Amar listed six, starting with Citizens United v. Federal Election Commission, which amplified the role of money in politics, and District of Columbia v. Heller, which recognized a Second Amendment right to keep guns.
The others, he said, were Shelby County v. Holder, which struck down a key provision of the Voting Rights Act; Glossip v. Gross, which upheld a lethal-injection protocol used in executions; Burwell v. Hobby Lobby, which allowed some corporations a religious exemption from a requirement to provide insurance coverage for contraception; and Town of Greece v. Galloway, which upheld prayer at town hall meetings.

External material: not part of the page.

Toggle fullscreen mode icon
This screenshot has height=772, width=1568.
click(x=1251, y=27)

That is a reasonably comprehensive list of the greatest hits of the court led since 2005 by Chief Justice John G. Roberts Jr. The major omissions are decisions in areas in which the more liberal justices have already prevailed. Those victories included rulings on same-sex marriage and the constitutionality of a key part of the Affordable Care Act.
Indeed, Amar said, “the judicial debate over the fundamental permissibility of Obamacare would likely draw to an end” with the appointment of a fifth liberal.

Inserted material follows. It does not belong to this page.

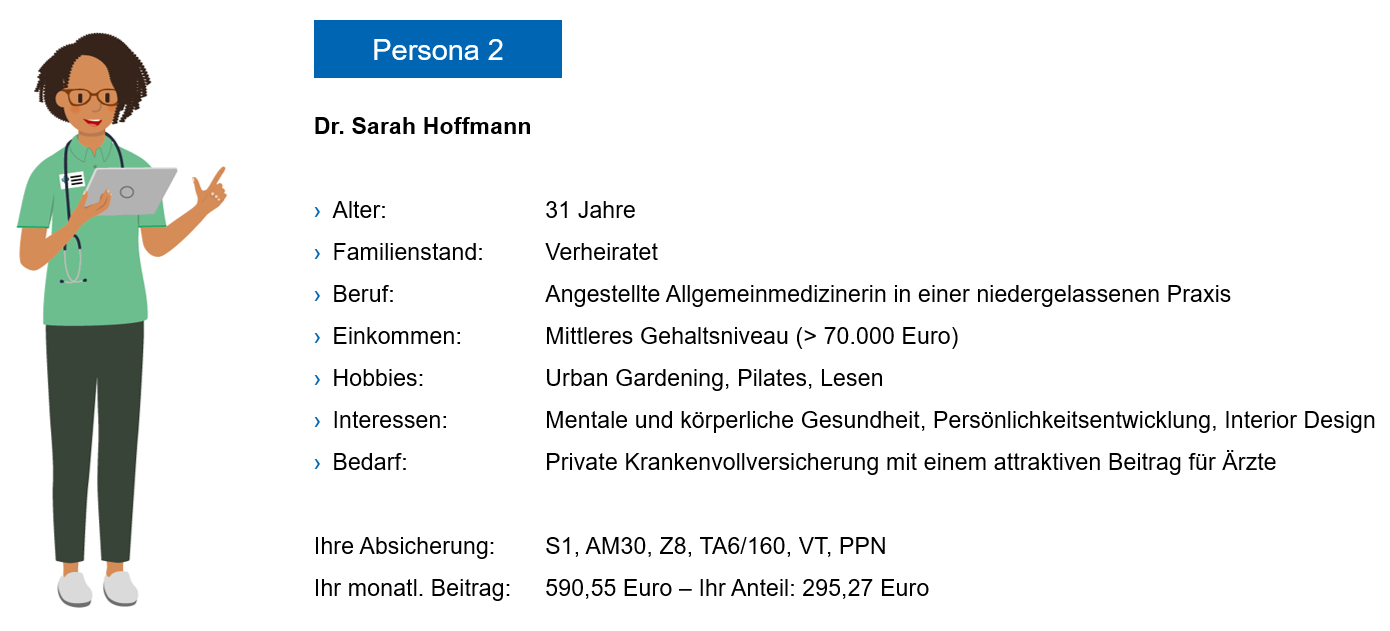Click the doctor's pointing hand
Viewport: 1390px width, 631px height.
210,190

Epstein identified 85 decisions in the Roberts court years in which Scalia was part of a five-justice majority and Ginsburg and Breyer (the two liberals who served throughout those years) were in dissent.
Her list included several decisions that pleased business groups: Walmart Stores v. Dukes, which limited the availability of class actions; Ashcroft v. Iqbal, which made it easier for trial judges to dismiss cases at the earliest stages of a litigation; and AT&T Mobility v. Concepcion, which upheld a fine-print contract requiring consumers to arbitrate their cases one by one.

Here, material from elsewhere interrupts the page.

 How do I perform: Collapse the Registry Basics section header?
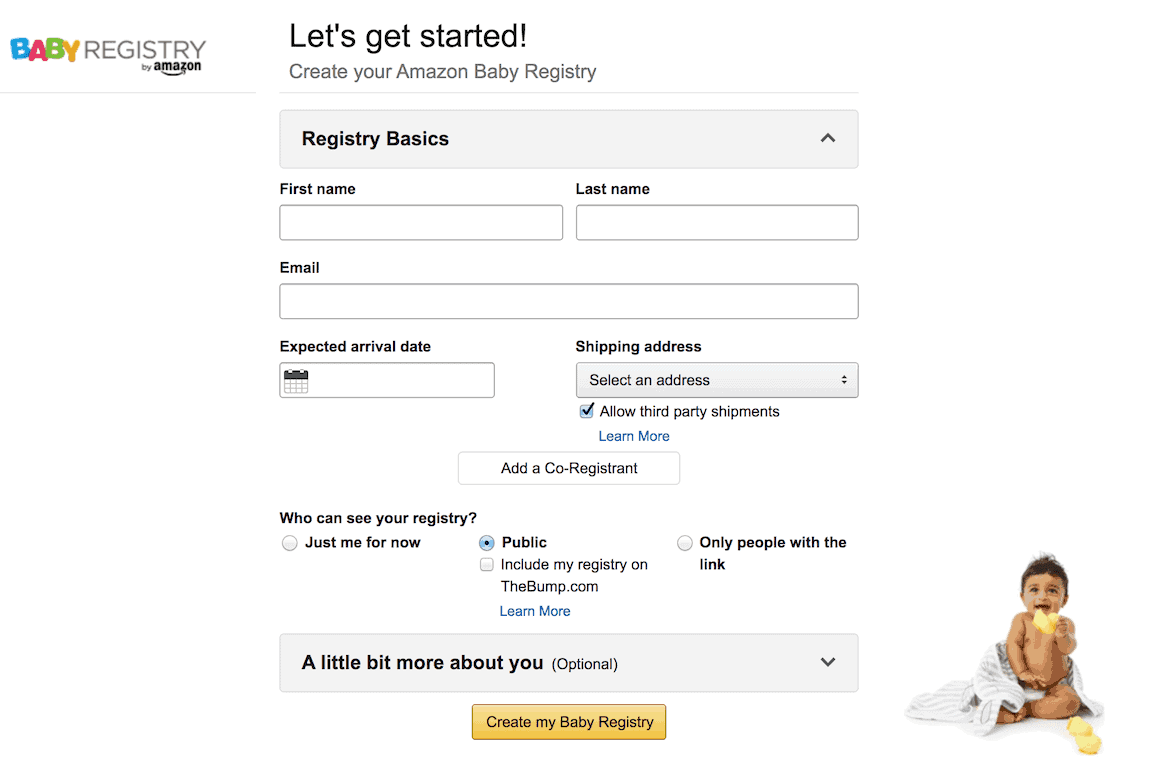pyautogui.click(x=569, y=139)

The list also included cases on abortion, school integration and government surveillance. And it featured at least five cases striking down campaign finance regulations.
The Democratic presidential candidates, Hillary Clinton and Sen. Bernie Sanders, have pledged to work to overturn the Citizens United decision. But that may not be enough to produce a fundamental change, said Tom Ginsburg, a law professor at the University of Chicago.
There are practical and prudential reasons a new liberal majority might not embark on such a broad project. Appropriate cases presenting the relevant issues must reach the court, for starters, which can sometimes be a matter of happenstance.
Then there is the doctrine of stare decisis, which generally counsels against overruling settled law.
Eric J. Segall, a law professor at Georgia State, said that change might nonetheless come slowly and subtly.
“All the justices to varying degrees are sensitive to the charge that they are simply politicians in robes,” he said. “Overturning cases because the balance of power has shifted does not happen right away or sit well with them.”
Instead of overruling precedents outright, he said, a liberal majority might hollow some of them out, notably in the area of gun rights. “The five would narrow Heller to the point of irrelevancy,” he said, speaking of the law that said Americans had a constitutional right to keep handguns at home.
Tom Ginsburg said a court dominated by liberals could reshape Second Amendment rights without overruling the Heller decision and its 2010 successor, McDonald v. Chicago.
“If we got a fifth liberal on the court, the pendulum would swing pretty quickly on gun control,” he said. “I expect that we’d see a major shift in the kind of gun control laws that get approved by the court. Look for enhanced registration requirements as the first step.”
Scalia wrote the majority opinion in Heller, and he grew frustrated by what he saw as lower courts’ lawless refusal to follow it by sustaining all manner of gun control laws.
A new Obama appointee would make successful Second Amendment challenges to gun control laws even less likely, a point Sen. Ted Cruz has been making on the campaign trail.
“We are one justice away,” Cruz said at a recent Republican presidential debate, “from a Supreme Court that will reverse the Heller decision, one of Justice Scalia’s seminal decisions, that upheld the Second Amendment right to keep and to bear arms.”